Used in 420 schools in 28 states, it groups pupils by reading level, irrespective of age.
The scheme is far more prescriptive than the Government’s national literacy strategy, which originally came under fire from teachers for dictating their approach in the classroom.
Teachers are required to deliver highly structured lessons using materials developed by the not-for-profit Success for All company, whose UK subsidiary is based at Nottingham University.
So far, only five primaries in a deprived part of Nottingham have used Success for All for any length of time. Two are no longer using it. An evaluation carried out by academics led by Professor David Hopkins of Nottingham University’s centre for teacher and school development suggested pupils made as much progress in a term as might be expected in a year.
Success for All was developed by Robert Slavin and other academics at Johns Hopkins University in Baltimore, and is being promoted in the UK by Professor Hopkins, who is a director of the UK subsidiary. The materials have been extensively re-written for English schools.
However, Judith Wordsworth, managing director o Success for All, said the scheme was not in competition with the literacy hour, adding that the material gives teachers more time to concentrate on how they will deliver lessons.
The scheme’s costs are steepest in the early years. For an average-sized primary, training costs around pound;20,000 in the first two years. Materials cost pound;8,500, with an annual replacement cost of around pound;500.
Schools can introduce the scheme because it meets the objectives of the national literacy strategy. John Stannard, the strategy’s director, said Success for All would be evaluated as schools took it up.
He said: “It is always open to schools to look at ways of delivering the strategy according to their own needs. This is a scripted programme and it might be considered in schools where there is a high turnover of staff.
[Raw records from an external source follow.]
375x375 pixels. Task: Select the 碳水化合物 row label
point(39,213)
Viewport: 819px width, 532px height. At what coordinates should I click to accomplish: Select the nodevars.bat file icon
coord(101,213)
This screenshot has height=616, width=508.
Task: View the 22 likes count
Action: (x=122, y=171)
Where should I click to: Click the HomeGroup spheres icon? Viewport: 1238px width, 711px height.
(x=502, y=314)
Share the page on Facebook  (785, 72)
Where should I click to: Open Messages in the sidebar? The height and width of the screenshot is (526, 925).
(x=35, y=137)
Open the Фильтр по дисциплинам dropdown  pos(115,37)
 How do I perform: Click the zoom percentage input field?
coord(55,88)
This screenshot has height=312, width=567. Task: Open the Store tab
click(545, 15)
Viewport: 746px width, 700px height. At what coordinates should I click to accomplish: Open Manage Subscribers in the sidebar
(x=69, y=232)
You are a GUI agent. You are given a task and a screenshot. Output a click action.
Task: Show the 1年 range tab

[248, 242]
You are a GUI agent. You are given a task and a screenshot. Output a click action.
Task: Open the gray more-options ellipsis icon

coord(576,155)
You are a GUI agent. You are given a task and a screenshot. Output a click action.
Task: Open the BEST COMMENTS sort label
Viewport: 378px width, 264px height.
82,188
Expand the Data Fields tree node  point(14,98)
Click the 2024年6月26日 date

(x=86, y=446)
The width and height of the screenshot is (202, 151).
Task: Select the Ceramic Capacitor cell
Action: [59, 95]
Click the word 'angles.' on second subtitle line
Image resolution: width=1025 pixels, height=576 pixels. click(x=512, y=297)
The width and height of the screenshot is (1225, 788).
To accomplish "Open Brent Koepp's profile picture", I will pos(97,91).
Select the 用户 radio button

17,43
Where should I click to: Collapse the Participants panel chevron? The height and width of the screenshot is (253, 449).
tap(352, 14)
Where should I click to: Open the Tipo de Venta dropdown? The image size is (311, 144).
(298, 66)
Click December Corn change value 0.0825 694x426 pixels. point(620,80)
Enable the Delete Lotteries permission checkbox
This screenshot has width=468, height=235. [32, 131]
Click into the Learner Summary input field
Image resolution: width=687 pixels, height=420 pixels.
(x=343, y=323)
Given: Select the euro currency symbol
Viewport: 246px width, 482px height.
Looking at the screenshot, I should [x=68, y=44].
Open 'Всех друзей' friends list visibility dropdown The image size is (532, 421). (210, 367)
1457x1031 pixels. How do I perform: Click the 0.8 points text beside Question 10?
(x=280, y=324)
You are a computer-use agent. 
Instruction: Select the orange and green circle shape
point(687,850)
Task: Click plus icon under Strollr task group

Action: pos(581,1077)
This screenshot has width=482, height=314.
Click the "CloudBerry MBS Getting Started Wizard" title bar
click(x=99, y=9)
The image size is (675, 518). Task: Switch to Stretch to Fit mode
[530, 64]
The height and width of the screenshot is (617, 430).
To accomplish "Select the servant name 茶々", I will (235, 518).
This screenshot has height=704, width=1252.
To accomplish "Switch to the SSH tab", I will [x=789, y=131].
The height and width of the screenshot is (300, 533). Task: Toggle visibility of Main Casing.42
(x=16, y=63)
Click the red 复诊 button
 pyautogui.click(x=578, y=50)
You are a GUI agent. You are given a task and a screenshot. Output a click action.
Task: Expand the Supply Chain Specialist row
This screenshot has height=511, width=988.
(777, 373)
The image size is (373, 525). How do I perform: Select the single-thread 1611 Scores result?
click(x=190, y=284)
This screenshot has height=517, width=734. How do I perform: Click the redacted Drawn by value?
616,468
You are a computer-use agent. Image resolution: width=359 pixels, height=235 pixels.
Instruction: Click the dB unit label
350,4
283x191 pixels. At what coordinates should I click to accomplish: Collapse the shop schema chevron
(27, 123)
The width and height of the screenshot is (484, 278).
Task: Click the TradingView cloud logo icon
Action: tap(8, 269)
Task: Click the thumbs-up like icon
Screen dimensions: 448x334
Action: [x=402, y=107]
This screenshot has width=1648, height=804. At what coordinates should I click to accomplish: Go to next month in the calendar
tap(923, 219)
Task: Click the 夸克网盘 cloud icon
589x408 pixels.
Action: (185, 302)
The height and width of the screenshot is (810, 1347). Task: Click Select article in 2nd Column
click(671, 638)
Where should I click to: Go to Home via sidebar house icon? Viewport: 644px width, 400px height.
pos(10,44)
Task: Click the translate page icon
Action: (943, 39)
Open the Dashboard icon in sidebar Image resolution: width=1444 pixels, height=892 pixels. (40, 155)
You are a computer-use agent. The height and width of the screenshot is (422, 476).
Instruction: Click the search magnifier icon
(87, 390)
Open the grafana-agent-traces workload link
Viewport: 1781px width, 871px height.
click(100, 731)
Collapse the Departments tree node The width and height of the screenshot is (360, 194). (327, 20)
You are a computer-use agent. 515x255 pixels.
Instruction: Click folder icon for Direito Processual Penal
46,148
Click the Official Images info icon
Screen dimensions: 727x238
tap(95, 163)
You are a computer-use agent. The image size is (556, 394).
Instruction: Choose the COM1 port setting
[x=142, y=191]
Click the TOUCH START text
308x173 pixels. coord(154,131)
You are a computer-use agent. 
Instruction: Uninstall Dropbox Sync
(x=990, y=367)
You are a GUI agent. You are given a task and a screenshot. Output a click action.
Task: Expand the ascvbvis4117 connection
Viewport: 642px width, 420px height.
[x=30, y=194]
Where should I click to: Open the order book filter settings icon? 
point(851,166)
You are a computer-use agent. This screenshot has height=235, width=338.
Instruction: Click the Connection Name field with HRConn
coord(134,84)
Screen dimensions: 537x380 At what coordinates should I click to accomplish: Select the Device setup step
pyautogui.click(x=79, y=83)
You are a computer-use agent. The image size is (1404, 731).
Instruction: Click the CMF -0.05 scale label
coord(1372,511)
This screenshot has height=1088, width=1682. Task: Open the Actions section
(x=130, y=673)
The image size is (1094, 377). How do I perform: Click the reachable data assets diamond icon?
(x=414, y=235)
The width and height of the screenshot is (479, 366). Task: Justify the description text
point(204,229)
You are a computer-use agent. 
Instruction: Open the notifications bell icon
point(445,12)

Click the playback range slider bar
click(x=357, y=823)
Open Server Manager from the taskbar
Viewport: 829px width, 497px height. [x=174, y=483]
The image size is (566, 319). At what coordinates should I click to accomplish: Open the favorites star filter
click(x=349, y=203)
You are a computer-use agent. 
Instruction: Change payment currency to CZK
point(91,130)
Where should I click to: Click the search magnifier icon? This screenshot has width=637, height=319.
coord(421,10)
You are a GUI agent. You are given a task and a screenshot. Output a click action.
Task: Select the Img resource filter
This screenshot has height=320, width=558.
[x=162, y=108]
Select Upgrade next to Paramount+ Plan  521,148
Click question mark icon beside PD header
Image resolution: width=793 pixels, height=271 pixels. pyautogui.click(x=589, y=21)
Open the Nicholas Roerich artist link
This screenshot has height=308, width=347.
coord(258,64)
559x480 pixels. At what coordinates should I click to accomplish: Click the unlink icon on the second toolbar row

We are content for the pilot to go ahead.”
The scheme has many supporters in the US. But preliminary inspection reports on the Nottingham schools expressed reservations about reception children being given 90 minutes a day of literacy.
Gaynor Cashin, director of the Islington education action zone - who is employed by the Fischer Family Trust, the zone’s major backer - said training had been given to literacy co-ordinators in the three north London primaries most likely to introduce the scheme.
She added that it would not be introduced unless 80 per cent of teachers in the individual schools voted in favour of it.